Abraham Hengeveld en Moos Vecht
De familie Hengeveld werd in 1943 getroffen door een groot verlies. Op 30 juni 1943 stierf oudste zoon Abraham. Hij had een gaatje in de hartklep, wat hem uiteindelijk fataal werd. Abraham stierf op de leeftijd van slechts 26 jaar. Voor zijn ouders en broers was dit een harde klap. Moos Vecht was één van de vrienden van Abraham Hengeveld. Moos was al in de zomer van 1942 in een Joods werkkamp in Sintjohannesga (Friesland) tewerkgesteld. Van daaruit werd hij begin oktober 1942 naar Kamp Westerbork overgebracht. Moos Vecht en zijn ouders Jacob Vecht en Sophie Vecht-Levie werden op 9 oktober 1942 op transport gezet naar Auschwitz. Drie dagen later werden Jacob en Sophie vergast. Moos Vecht werd  op 31 januari 1943 in Auschwitz vermoord. Hij stierf op de leeftijd van 23 jaar.

Bevrijding van Elburg
Met de komst van de geallieerden werd Elburg op 19 april 1945 bevrijd. Dat zorgde voor grote feesten in de binnenstad. Er werd gehost en uitbundig gedanst.

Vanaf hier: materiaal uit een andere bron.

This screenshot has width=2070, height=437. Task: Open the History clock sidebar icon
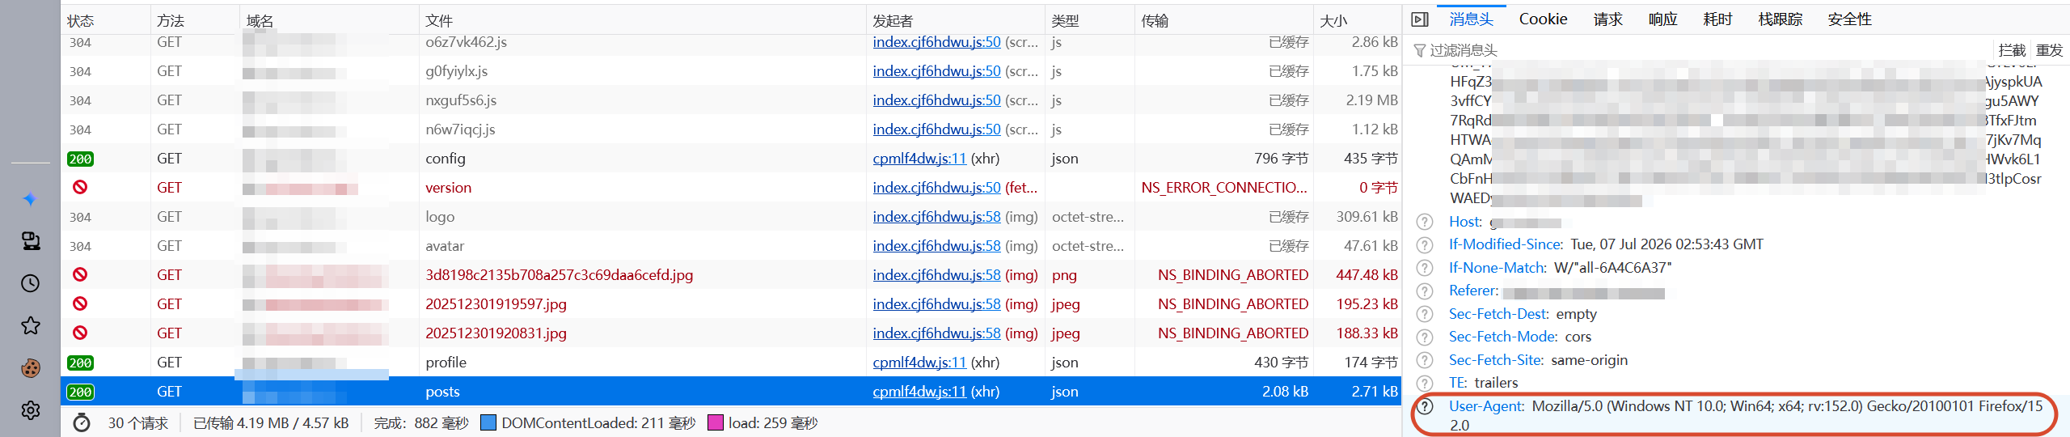click(30, 283)
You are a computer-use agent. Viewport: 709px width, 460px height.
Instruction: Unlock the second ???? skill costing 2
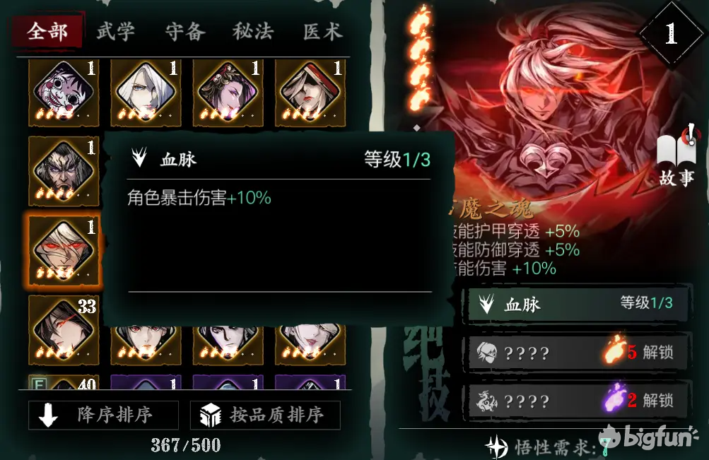578,401
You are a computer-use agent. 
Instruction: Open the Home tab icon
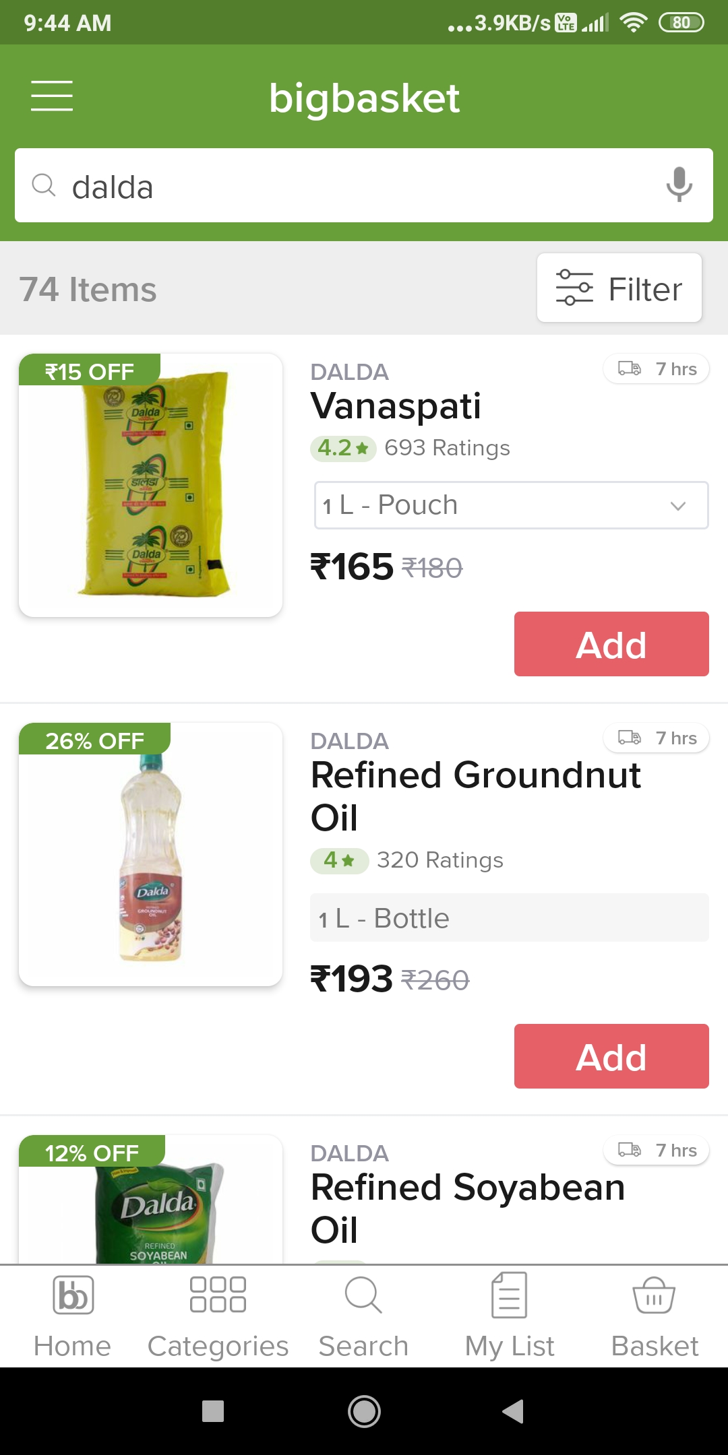tap(73, 1295)

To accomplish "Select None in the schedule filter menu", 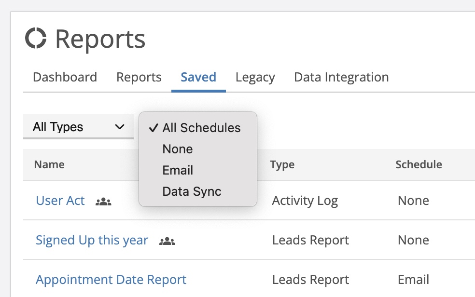I will click(x=177, y=149).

In die tijd hadden Bets Amptmeijer en Henk Hengeveld al een beetje verkering. Maar aan de bevrijding zat ook een schaduwkant. Een aantal meisjes, die contacten hadden gehad met Duitse soldaten, werden op de Vischmarkt kaal geknipt. Dat moest Jan de Katte (kapper Jan van de Wetering) doen. Bets Amptmeijer kon dat niet aanzien. Huilend is ze naar huis gegaan. Ze vond het mensonterend. Daarbij kwam ook dat er selectief te werk werd gegaan Meisjes uit sociaal kwetsbare gezinnen werden gepakt, terwijl andere meisjes werden ontzien.